Cardioembolic stroke related to nonvalvular atrial fibrillation is associated with a high recurrence rate and high mortality and morbidity. In this population, therefore, optimal anticoagulant therapy is required to prevent the occurrence of second stroke. Oral anticoagulant, warfarin has been traditionally used, but it is greatly limited by its narrow efficacy window, complex pharmacokinetics, and multiple drug interactions, thus requiring frequent blood monitoring. Recently, oral anticoagulants targeted for a specific coagulation component have been newly developed and tested in large clinical trials. Dabigatran, direct thrombin inhibitor, and rivaroxaban, apixaban, and edoxaban, inhibitors of factor Xa harbor great merits of rapid action time, short half-life, stable plasma concentration, and little drug interaction. Recently, large randomized clinical trials and meta-analyses have been published to show the efficacy and safety of the new oral anticoagulants compared with warfarin. Based on the results from recent clinical trials, we revised recommendations to apply optimal anticoagulant therapy in patients with nonvalvular atrial fibrillation and ischemic stroke or transient ischemic attack.

Introduction

Large nationwide multicenter stroke registry studies in Korea have shown an increase in cardioembolic stroke, which accounts for 20% of all ischemic strokes,1 and found that 19% of patients with ischemic stroke have atrial fibrillation.2 Cardioembolic stroke is also highly associated with severe neurological deficits, early and late embolic recurrences, and a high mortality. The most common cause of cardioembolic stroke is atrial fibrillation, the prevalence of which robustly increases with age.3 Risk factors including congestive heart failure, old age, hypertension, diabetes mellitus, and previous stroke further increase the risk of stroke, and these risk factors are prevalent in patients with stroke. Therefore, anticoagulation is highly recommended for secondary stroke prevention in patients with nonvalvular atrial fibrillation without contraindications. Warfarin has traditionally been used for long-term therapy. A conventional oral anticoagulant, warfarin confers its anticoagulant effect by inhibiting vitamin K-dependent factors (II, VII, IX, X). However, warfarin use is challenging for physicians and patients on account of its narrow therapeutic window, the need for frequent blood testing, its unstable anticoagulation effect, inter- and intra-individual variability of action, and multiple drug and food interactions. Several oral anticoagulants targeting a specific coagulation factor have been developed recently. Dabigatran etexilate is rapidly converted into active dabigatran by plasma carboxyesterases and competitively and reversibly inhibits both thrombin activity and generation. Rivaroxaban, apixaban, and edoxaban are not prodrugs, and competitively and reversibly bind to the active site of factor Xa. The new anticoagulants have the advantages of rapid action, a short half-life, stable plasma concentration, and little drug interaction, and have been tested in large randomized clinical trials.
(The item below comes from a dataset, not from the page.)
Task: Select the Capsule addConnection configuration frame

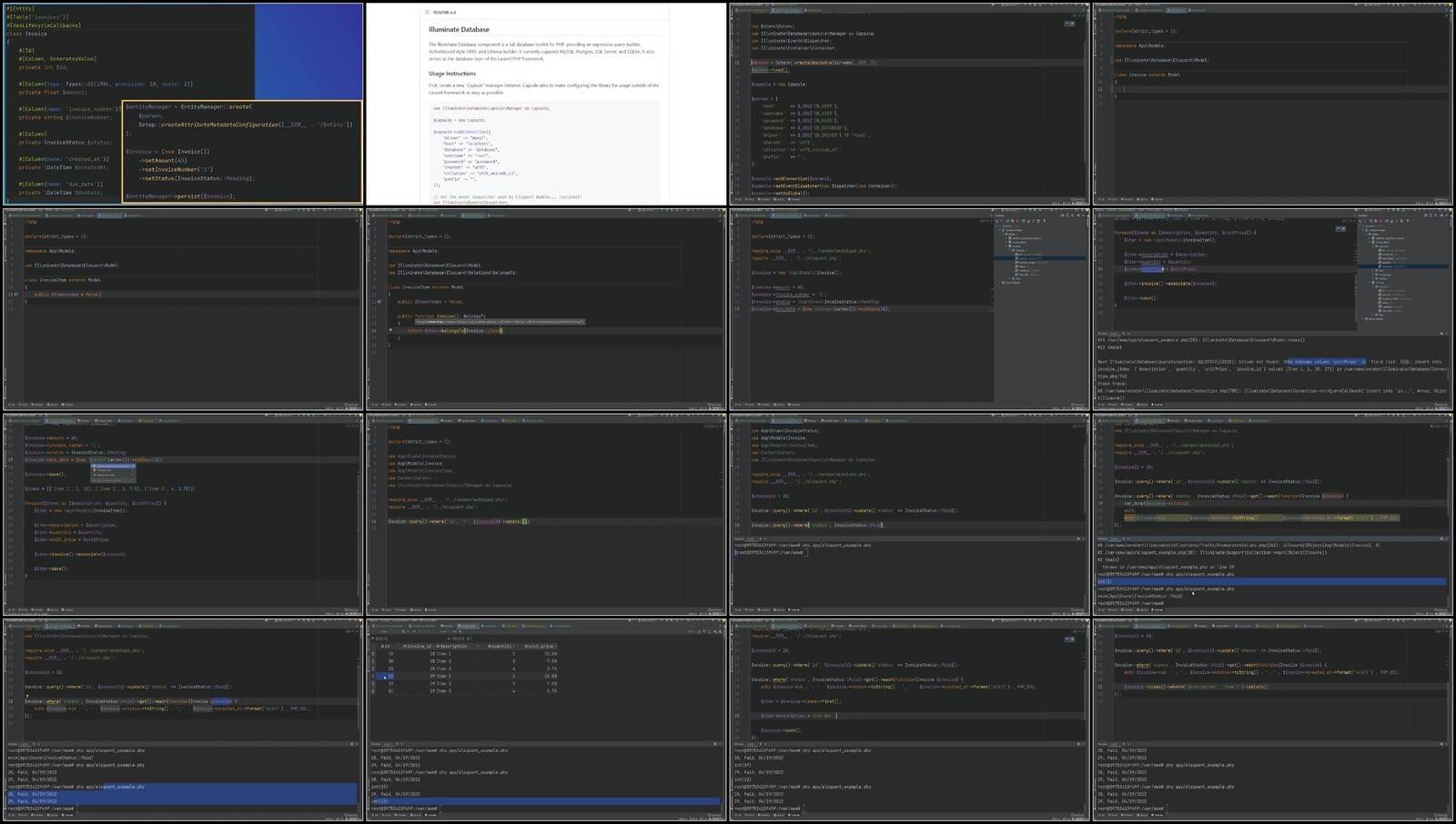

The first edition of the secondary stroke prevention guidelines for patients with atrial fibrillation was published in 2009, reflecting evidence published through June 30, 2007. However, large randomized clinical trials, subgroup analyses, and meta-analyses of the efficacy and safety of the new oral anticoagulants (NOACs) have been published recently. Accordingly, the guidelines writing committee revised the recommendations for preventing secondary stroke in patients with atrial fibrillation.

Previous guideline

The first edition of the secondary stroke prevention guidelines for patients with atrial fibrillation was published in 2009 and did not reflect evidence concerning the newly developed oral anticoagulants. The previous recommendations were as follows:
Warfarin treatment (INR 2.0-3.0) is recommended, unless contraindicated, in patients with ischemic stroke or transient ischemic attack coexisting with sustained or paroxysmal atrial fibrillation (Evidence level: Ia, Recommendation grade: A).
If anticoagulants cannot be used, aspirin can be used instead (Evidence level: Ia, Recommendation grade: A). The recommended daily dose of aspirin is 325 mg. In Korea, a prescribable dose of 300 mg may be considered (Evidence level: IV, Recommendation grade: GPP).
For the recurrence of ischemic stroke or transient ischemic attack in atrial fibrillation patients already receiving adequate anticoagulation therapy, increasing the therapeutic target to INR 2.5-3.5 or initiating combination therapy with antiplatelets may be considered (Evidence level: IV, Recommendation grade: C).

Methodology

Organization of the Korean Clinical Practice Guidelines Committee

Recommendations of the Korean Clinical Practice Guidelines (CPG) for Stroke are generated by summarizing foreign and Korean published evidence modified to take the Korean health care system into account. The first edition was published in 2009 and reflects evidence published through June 30, 2007. Since then, the Steering Committee has monitored new clinical evidence and selected topics requiring guidelines updates. The Steering Committee makes a final decision regarding guideline updates and appoints a Writing Committee chair for each of the following three areas: primary stroke prevention, acute stroke management, and secondary stroke prevention. Each chair organizes writing members by referring to their specialty with the approval of the Steering Committee. Under the supervision of each chair, the Writing Committee members search, compile, and evaluate new evidence and make recommendations for each topic. With the advent of new evidence for antithrombotic management in atrial fibrillation, the Steering Committee decided to update the guideline for secondary stroke prevention in patients with atrial fibrillation and composed the Writing Committee. Disagreements among Writing Committee members were resolved by consensus. The Steering Committee reviewed the first draft and recommended revision if necessary. The Writing Committee's revised draft was submitted, reviewed, and finally approved by the Steering Committee.

Evidence search process

The update process adheres to the international tool for the assessment of practice guidelines, the Appraisal of Guidelines for Research & Evaluation (AGREE II). The process of guideline development requires the documentation of all literature searches performed for the guideline revision. The search form to be completed by the Writing Committee includes items such as search duration, publication type, key words, search strategy, and database. For this revision, we searched articles from MEDLINE/PubMed and the National Guideline Clearinghouse from July 2007 to May 2014 using the following key words: atrial fibrillation AND stroke OR transient attack AND anticoagulant AND dabigatran OR rivaroxaban OR apixaban OR edoxaban AND warfarin AND stroke. Key words for exclusion included catheter ablation, cardioversion, valve replacement surgery, and left atrial appendage closure. The studies were limited to randomized controlled trials, controlled clinical trials, meta-analyses, and guidelines.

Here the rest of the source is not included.